> Work order: Extend the personal blog post below about gratitude and recent life news, picking up right after its final line.

> Selected extract:

<<<<

I’m thankful that my parents don’t make me eat mashed potatoes anymore. And that pie is acceptable as a meal for the entire weekend after Thanksgiving. 

I’m thankful that Seattle is a place that exists. And that Markus Zusak writes books. And that The Avett Brothers make music. And that I have enough frequent flyer miles for a plane ticket anywhere. 

And most of all, I’m thankful that my entire family is together this weekend. 

15 November 2012


i. I blatantly stole this from Kendall. I guess that's what true internet friendship is, borrowing and creating and being okay with it.

ii. I haven't blogged in two months. Life has been happening since then. For instance:

iii. I got a haircut. See?

iv. My family moved to Colorado. This weekend, we're permanently moving to the town where my mom grew up- in the mountains. I love the mountains more than I could ever say, and yet, I miss the cornfields in Indiana and the fall sunsets where it looked like someone took a match to the sky

v. Stephen Chbosky. Do you know him? You might recognize his book. I sent some writing to him a month ago. Two weeks after I sent it, I received an email from his assistant. He called me a few days later. "Oh my god," he said, and I recognized his voice from watching interviews with him and Emma Watson, and the whole moment felt unbelievably surreal, "Oh my god, you are a natural born novelist. I was blown away." And then we talked for 15 minutes, and then he told me to call him whenever, and then he wrote me a letter of recommendation to...

>>>>

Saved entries
<<<<

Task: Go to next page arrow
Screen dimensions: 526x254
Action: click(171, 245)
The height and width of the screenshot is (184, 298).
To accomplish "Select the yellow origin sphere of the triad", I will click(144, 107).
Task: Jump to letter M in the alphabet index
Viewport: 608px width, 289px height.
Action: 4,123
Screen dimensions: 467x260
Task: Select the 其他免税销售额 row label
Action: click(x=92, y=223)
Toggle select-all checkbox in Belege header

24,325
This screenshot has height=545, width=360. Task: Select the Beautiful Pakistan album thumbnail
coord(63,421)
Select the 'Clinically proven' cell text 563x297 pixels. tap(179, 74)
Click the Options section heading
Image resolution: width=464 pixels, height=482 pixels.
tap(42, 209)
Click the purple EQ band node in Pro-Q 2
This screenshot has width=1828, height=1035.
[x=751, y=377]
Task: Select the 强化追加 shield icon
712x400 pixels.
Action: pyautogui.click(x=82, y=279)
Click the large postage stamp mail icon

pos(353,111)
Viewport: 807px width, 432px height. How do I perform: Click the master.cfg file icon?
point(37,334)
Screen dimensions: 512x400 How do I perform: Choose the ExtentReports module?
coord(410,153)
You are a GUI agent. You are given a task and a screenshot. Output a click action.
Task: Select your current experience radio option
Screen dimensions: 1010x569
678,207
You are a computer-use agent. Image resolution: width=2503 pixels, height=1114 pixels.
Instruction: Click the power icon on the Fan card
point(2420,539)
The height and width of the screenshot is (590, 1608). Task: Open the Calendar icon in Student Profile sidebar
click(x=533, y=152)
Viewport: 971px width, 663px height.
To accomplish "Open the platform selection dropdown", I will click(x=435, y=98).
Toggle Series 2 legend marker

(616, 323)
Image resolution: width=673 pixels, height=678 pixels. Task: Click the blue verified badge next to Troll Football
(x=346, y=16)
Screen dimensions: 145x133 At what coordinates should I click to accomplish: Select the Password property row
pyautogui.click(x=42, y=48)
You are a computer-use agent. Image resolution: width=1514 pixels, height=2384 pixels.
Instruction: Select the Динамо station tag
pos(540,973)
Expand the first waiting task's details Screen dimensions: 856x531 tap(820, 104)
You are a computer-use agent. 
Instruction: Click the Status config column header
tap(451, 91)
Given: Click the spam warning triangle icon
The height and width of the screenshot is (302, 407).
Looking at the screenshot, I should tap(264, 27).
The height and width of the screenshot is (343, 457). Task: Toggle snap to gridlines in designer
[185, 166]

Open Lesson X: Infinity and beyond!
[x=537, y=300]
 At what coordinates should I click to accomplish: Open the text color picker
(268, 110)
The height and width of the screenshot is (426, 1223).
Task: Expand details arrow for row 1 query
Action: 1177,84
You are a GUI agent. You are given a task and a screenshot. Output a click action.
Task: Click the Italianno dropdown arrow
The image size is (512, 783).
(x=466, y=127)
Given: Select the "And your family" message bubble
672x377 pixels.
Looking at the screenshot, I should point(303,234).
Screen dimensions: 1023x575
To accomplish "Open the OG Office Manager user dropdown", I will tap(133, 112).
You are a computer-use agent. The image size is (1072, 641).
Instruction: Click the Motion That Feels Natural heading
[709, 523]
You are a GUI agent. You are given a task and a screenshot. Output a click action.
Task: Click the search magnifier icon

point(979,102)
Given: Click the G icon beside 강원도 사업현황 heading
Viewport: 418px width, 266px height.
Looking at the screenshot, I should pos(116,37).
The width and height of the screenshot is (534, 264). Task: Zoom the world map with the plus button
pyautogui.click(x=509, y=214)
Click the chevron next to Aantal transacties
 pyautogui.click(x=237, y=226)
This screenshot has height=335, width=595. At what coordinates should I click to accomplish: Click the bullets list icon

>>>>

> Exercise response:
vi. Pratt. Last night, I entered in my Social Security number, updated the essay portion, uploaded my writing portfolio, and submitted my application to Pratt in Brooklyn for creative writing next year. I want to go there more than I've wanted anything in a long time. If I can get in, if I can pay for it, I'll move to New York next August.

vii. My best friend is having brain surgery in a month. I am so scared and so worried. 

viii. "When it's time to go, you need to go because you're going to find something new." -Pat Cleveland. In July, the one year mark came and went, and now I've been in America without leaving for well over a year, and it is so beyond time to leave. I've been researching tickets to Paris for the summer, dreaming of spending the summer writing, trying to convince my parents that I can sleep on the floor of Shakespeare & Co. But Paris and Europe are familiar to me, and I want to go somewhere new, somewhere different. Does anyone want to go on an adventure with me? 

ix. "All you have to do is write one true sentence. Write the truest sentence that you know." Even though I haven't written anything here in awhile, I've been writing all the time, and I'm learning that Mr. Hemingway was right- the important thing is writing, and writing honestly. 

x. "What has God been teaching you lately?" I texted Jillian earlier this morning after someone asked me that same question and I stumbled out something about contentment. And because Jillian is kind and smart and important and maybe most of all, self aware and articulate, she responded with, "That is a very good question. I really have to give it more thought, especially because I forget to listen to God a lot. Mostly though, to live in THIS now, not yesterday's now, or tomorrow's now. And to stop trying to control situations. That I am not responsible for the choices or mistakes of everyone I love. To stop being so cynical and just love people. Love is inefficient and all that." She followed it up with asking me what God has been teaching me, and a text about a boy, and I smiled because that's the kind of friendship we have. And I said, more articulate than the first time I tried to say it, "Me...I think I'm learning how to be content. That even though I don't want to be in Colorado, I can still learn and grow here. And I think I'm learning how to trust and how to be vulnerable, even when it's hard and scary." What has God been teaching you?